Command to print the list of blobs in descending order of size is:

git cat-file --batch-check < <(git rev-list --all --objects  | \
awk '{print $1}')  | grep blob  | sort -n -r -k 3

Sample output:

3a51a45e12d4aedcad53d3a0d4cf42079c62958e blob 305971200
7c357f2c2a7b33f939f9b7125b155adbd7890be2 blob 289163620

To remove such blobs, use the BFG Repo Cleaner, as mentioned in other answers. Given a file blobs.txt that just contains the blob hashes, for example:

3a51a45e12d4aedcad53d3a0d4cf42079c62958e
7c357f2c2a7b33f939f9b7125b155adbd7890be2

Do:

java -jar bfg.jar -bi blobs.txt <repo_dir>

The question is about finding the commits, which is more work than finding blobs. To know, please read on.

Further Work

Given a commit hash, a command that prints hashes of all objects associated with it, including blobs, is:

git ls-tree -r --full-tree <commit_hash>

So, if we have such outputs available for all commits in the repo, then given a blob hash, the bunch of commits are the ones that match any of the outputs. This idea is encoded in the following script:

#!/bin/bash
DB_DIR='trees-db'

find_commit() {
    cd ${DB_DIR}
    for f in *; do
        if grep -q $1 ${f}; then
            echo ${f}
        fi
    done
    cd - > /dev/null
}

create_db() {
    local tfile='/tmp/commits.txt'
    mkdir -p ${DB_DIR} && cd ${DB_DIR}
    git rev-list --all > ${tfile}

    while read commit_hash; do
        if [[ ! -e ${commit_hash} ]]; then
            git ls-tree -r --full-tree ${commit_hash} > ${commit_hash}
        fi
    done < ${tfile}
    cd - > /dev/null
    rm -f ${tfile}
}

create_db

while read id; do
    find_commit ${id};
done

If the contents are saved in a file named find-commits.sh then a typical invocation will be as under:

cat blobs.txt | find-commits.sh

As earlier, the file blobs.txt lists blob hashes, one per line. The create_db() function saves a cache of all commit listings in a sub-directory in the current directory.

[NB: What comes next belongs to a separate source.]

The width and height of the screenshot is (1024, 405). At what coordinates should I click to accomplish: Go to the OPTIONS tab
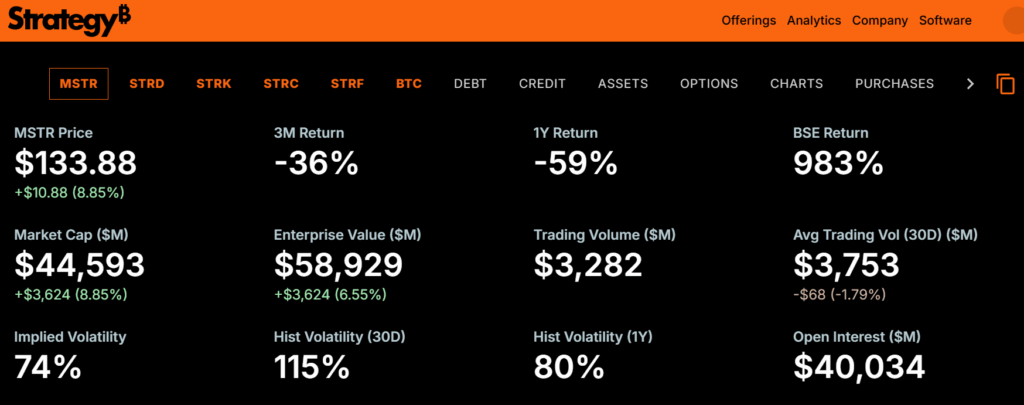709,84
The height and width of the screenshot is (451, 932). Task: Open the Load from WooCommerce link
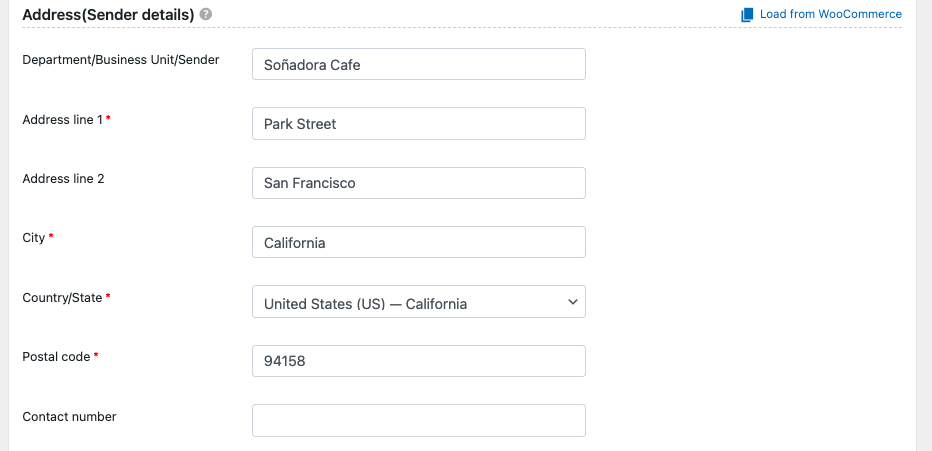pyautogui.click(x=830, y=14)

Some stats from my experiments on a system with two Intel(R) Xeon(R) CPU E5-2620 2.00GHz processors presented by the OS as 24 virtual cores:

Total number of commits in the repo = almost 11,000
File creation speed = 126 files/s. The script creates a single file per commit. This occurs only when the cache is being created for the first time.
Cache creation overhead = 87 s.
Average search speed = 522 commits/s. The cache optimization resulted in 80% reduction in running time.

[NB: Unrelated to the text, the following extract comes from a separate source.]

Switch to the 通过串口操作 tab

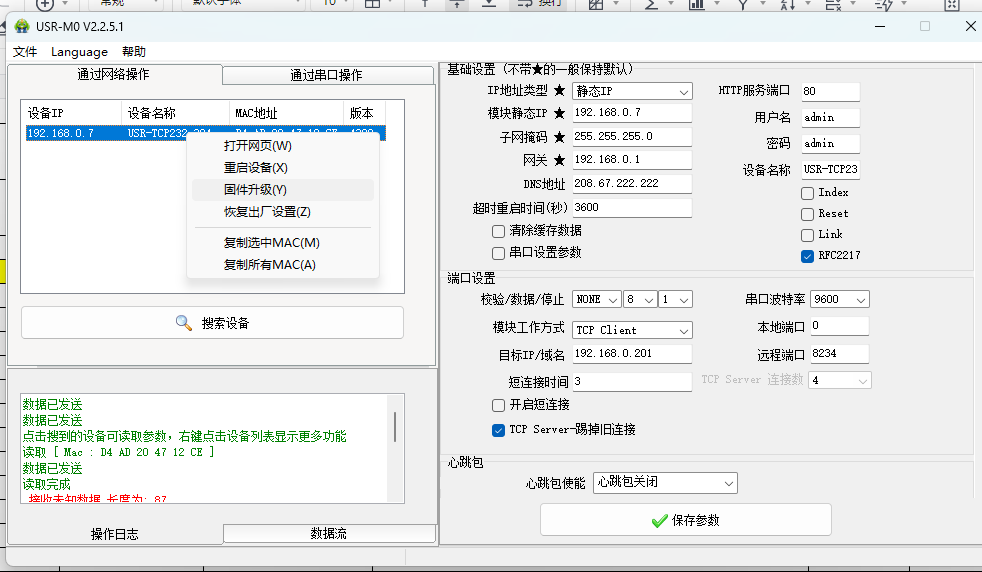coord(326,75)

Note that the script is single threaded. Therefore, only one core would be used at any one time.

Upvotes: 5

milahu

Reputation: 3559

to get a feeling for the "diff size" of the last commits in the git history

git log --stat

this will show the diff size in lines: lines added, lines removed

Upvotes: -3

Windel

Reputation: 759

Use the --analyze feature of git-filter-repo like this:

$ cd my-repo-folder
$ git-filter-repo --analyze
$ less .git/filter-repo/analysis/path-all-sizes.txt

Upvotes: 6

SvenS

Reputation: 795

For Windows, I wrote a Powershell version of this answer:

function Get-BiggestBlobs {
  param ([Parameter(Mandatory)][String]$RepoFolder, [int]$Count = 10)
  Write-Host ("{0} biggest files:" -f $Count)
  git -C $RepoFolder rev-list --objects --all | git -C $RepoFolder cat-file --batch-check='%(objecttype) %(objectname) %(objectsize) %(rest)' | ForEach-Object {
    $Element = $_.Trim() -Split '\s+'
    $ItemType = $Element[0]
    if ($ItemType -eq 'blob') {
      New-Object -TypeName PSCustomObject -Property @{
          ObjectName = $Element[1]
          Size = [int]([int]$Element[2] / 1kB)
          Path = $Element[3]
      }
    }
  } | Sort-Object Size | Select-Object -last $Count | Format-Table ObjectName, @{L='Size [kB]';E={$_.Size}}, Path -AutoSize
}

You'll probably want to fine-tune whether it's displaying kB or MB or just Bytes depending on your own situation.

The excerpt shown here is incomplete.